Angela. Proprio come me. È difficile da spiegare, ma io sto parlando di mia nonna paterna e sono una secondogenita, se conoscete un po’ questo tipo di tradizioni, farete caso che c’è qualcosa che non va (se volete, qui vi spiegano come funziona). Questo non doveva essere il mio nome ma, a causa di una serie di eventi (un’altra storia da raccontare, forse), è caduto in testa a me. E, col senno di poi, non poteva proprio andare diversamente. Da prima che sviluppassi dei ricordi, ci sono delle vere e proprie leggende sul legame che univa me e questa saggia signora. Io ho passato con lei praticamente l’80% della mia vita da quando sono nata fino a quando se n’è andata 16 anni fa.

tenendomi la mano

Raccontano che, a un certo punto, quando sono diventata troppo pesante e lei non riusciva più a prendermi in braccio, per farmi cambiare il pannolino mi teneva la mano e mi aiutava a salire sulla sedia, poi mi aiutava a salire sul tavolo e quindi mi faceva sdraiare.
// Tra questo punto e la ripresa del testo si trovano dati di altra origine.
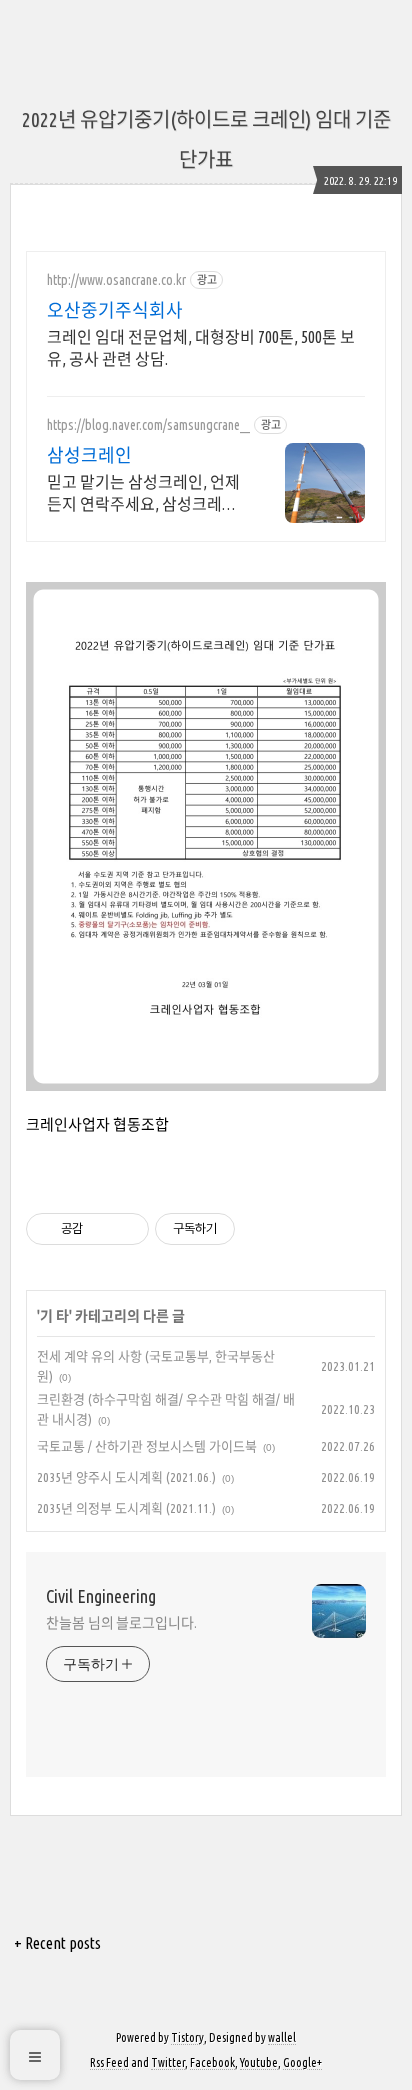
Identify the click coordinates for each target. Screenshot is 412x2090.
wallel (282, 2037)
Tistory (187, 2037)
Una mutua collaborazione per la serenità di entrambe. Lei è stata quella che mi ha insegnato che per ottenere quello che volevo dovevo imparare ad arrampicarmi e a salire sempre più in alto. Tenendomi la mano.

Dicono anche che io sia stata l’unica ad avere avuto il diritto di mandarla a quel paese senza temere rimproveri e punizioni. Di sicuro, credo di essere stata l’unica ad averla chiamata ‘stronza’, e a non averne pagato le conseguenze.

Lei, semplicemente, mi perdonava tutto.

E, in questo periodo di grandi cambiamenti, per me pensare a lei e alle cose che mi ha insegnato, e anche a tutti i suoi modi di dire, è di grande aiuto. Parlare di lei e come faceva lei mi fa sentire al sicuro. Come se ci fosse una mano perennemente tesa e pronta a prendermi se cado.

Mia nonna non aveva letto un solo libro in vita sua, ma con una sola parola sistemava sempre il mio mondo. E non solo il mio.